**Document text**

━━━━━━━━

Cover of Beyond the Light

Beyond the Light

Literary Fiction · 304 pages · Published 2025-06-10 · Avg 4.2★ (6 reviews)

Jenny Offill meets Ling Ma in this luminous, mordantly funny debut about a backstage misfit who turns a shuttered seaside planetarium into a midnight confessional for strangers’ memories—a poignant exploration of grief, forgiveness, and the crooked ways we audition for redemption. Mara Iwata is a thirty-one-year-old lighting technician whose life has been dimmed to the faintest pilot light. She rents a windowless alcove above a vape shop in San Pedro, lives on gas station coffee and microwave tamales, and nurses a relentless hiss of tinnitus from years under hot rigs. Her mother’s memory care facility has issued a final notice; without a balloon payment, they will move her to a county ward across the river. Two years earlier, Mara’s younger brother, Kenji, vanished during a night swim off Cabrillo Beach, leaving behind a cracked phone and a box of color gels. On a fog-thick Tuesday, Mara pries open the rusted doors of the Point Fermin Sea & Sky Dome, a defunct planetarium with a sleeping Zeiss projector and seats upholstered in maroon duct tape. She calls it the Afterimage Project: every midnight for thirteen nights, she will project whatever people bring—thumb drives, VHS cassettes, Super 8 reels, x-rays, baby monitor clips—onto the dome for anyone to witness, a donation jar shaped like a glass jellyfish glowing on the stage.

Mara writes house rules on a chalkboard (“No cruelty. No cops. No faceless brands.”), banishes hecklers with a flashlight, and kludges together a working rig from a borrowed Eiki, a trembling Fresnel, and stripped extension cords. A firefighter’s widow brings footage of a dog chasing ocean foam; a nurse named Mercy Chen arrives with a lightbox of ribs and halos; a teenager called Ori screens an eight-minute eclipse of his father’s last voicemail. As the Dome’s rumor spreads from a lemon-yellow bus bench to an alt-weekly to a TV van idling by Pacific Avenue, donations surge—and so does the risk. A city inspector waves a red tag. An ex-friend, Leif Calder, shows up with a milk crate of gels and a story Mara has dodged for years. A shadowy commenter, NightWarden, posts grainy footage of Kenji at a liquor store hours before the swim and threatens to leak “what the light never hits.” Mara scales the catwalk dizzy with migraines, rewires a sunrise that nearly cooks the dome, and finds herself choosing between the spectacle of being watched and the daylight work of being seen. Told through cue sheets, projector timings, and letters never sent, Beyond the Light is electric and elegiac—a razor-sharp tragicomedy about the economy of memory, the theater of atonement, and the thin wire between illumination and erasure.

Davis, Yuki is a Japanese American writer and former theatrical lighting technician based in Los Angeles. Born in 1987 in Monterey, California, Davis studied lighting design at California Institute of the Arts and spent a decade working backstage in black box theaters, concert halls, and small museums from Long Beach to Silver Lake. Their essays and short fiction have appeared in The Rumpus, Electric Literature, Boulevard, and Joyland, and a chapbook, Lightfall, won the Wabash Prize for creative nonfiction in 2022. A MacDowell and Ucross resident, Davis has taught community writing workshops through 826LA and the Echo Park Film Center. They live in a rent-controlled studio with too many extension cords and a one-eyed cat named Photon.

━━━━━━━━

**Supplied material**
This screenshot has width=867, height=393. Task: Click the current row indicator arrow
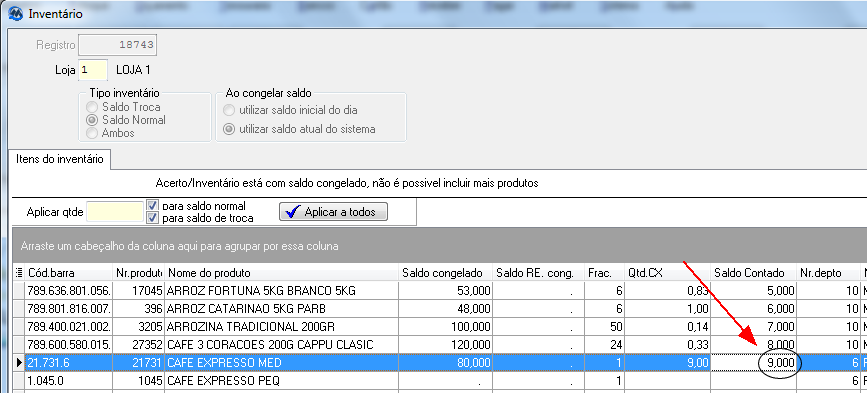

━━━━━━━━

**Work required**
Answer these about the Beyond the Light book page:
1. How many pages long is the novel?
2. For how many nights does Mara plan to run the Afterimage Project?
3. What is the name of the author's cat?

**Task output**
1. 304
2. Thirteen
3. Photon